Scheduled time for Public Observing: 9pm – 11pm
Solar System Objects:
The Moon: will be 33° high in the SE at 10pm, and 96% illuminated (Full phase, 13 days old).
Image (c) Virtual Moon Atlas / http://ap-i.net/avl/en/start
Planets: at 9pm, Saturn will be 19° high in the SW, just below the 20° limit for the 20″ refractor, but there may be telescopes set up outside for viewing. Mars will be 24° up in the South, and 17 arc seconds in diameter, with some surface detail visible, especially the polar ice caps. Neptune will appear near the Moon, and Uranus will be visible in a telescope at 33° altitude in the East by 11pm.

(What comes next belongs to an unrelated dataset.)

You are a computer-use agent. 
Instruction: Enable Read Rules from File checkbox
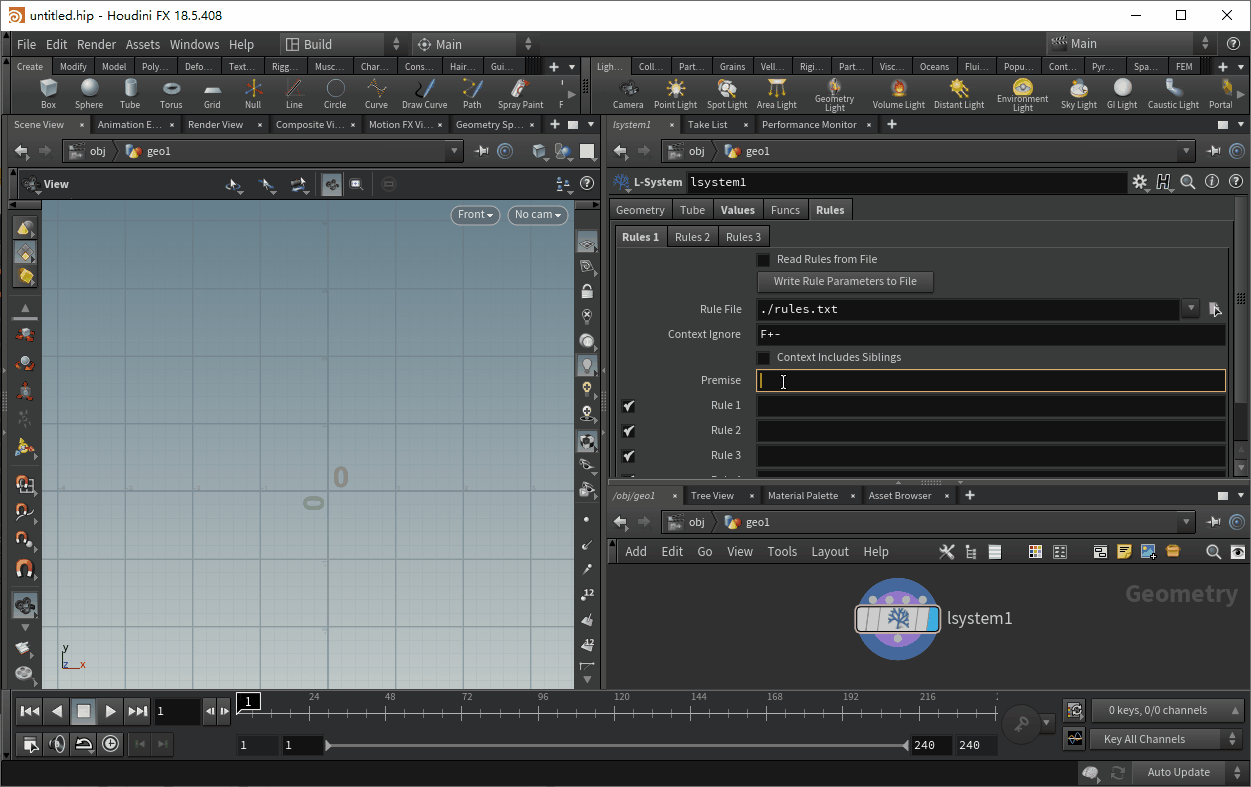tap(764, 260)
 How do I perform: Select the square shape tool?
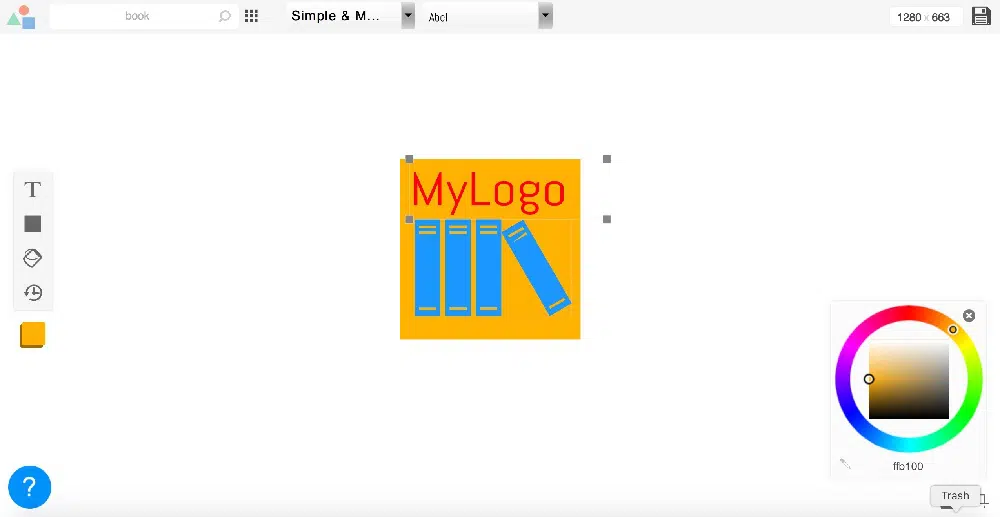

Double Stars: Located nearby the moon tonight, Zeta Aquarii is an interesting binary star. It’s components appear very close together, about 2.5 arc seconds apart, but would be resolved in the 20″ scope if the atmosphere is stable enough. The stars orbit each other with an (uncertain) period of 760 years, and are 92 light years from earth.
Red Stars: TX Piscium is a red “carbon star” also in the same area of the sky. Visually very red thru a telescope, it’s about 2x the mass of the sun, but because it has evolved into a red giant, it’s about 590x the diameter of the sun and 7,000 times brighter. It’s distance is estimated to be 900 light years.
Nebula and Star Clusters: Between the double stars Enif (Epsilon Pegasi) and Gamma Delphini is the globular star cluster M15 (shown below, courtesy Rob Gendler http://robgendlerastropics.com/), also nearby is the Saturn Nebula (NGC 7009). With the moon nearly full, these objects will appear washed out by the sky brightness, but may still be visible. Special filters might help.
International Space Station (ISS): Any visible flyovers will be added closer to the observing date.
Iridium Satellites: These satellites can produce bright flares (brighter then Venus) from their antenna arrays. Any visible flares will be added closer to the observing date, as prediction accuracy improves.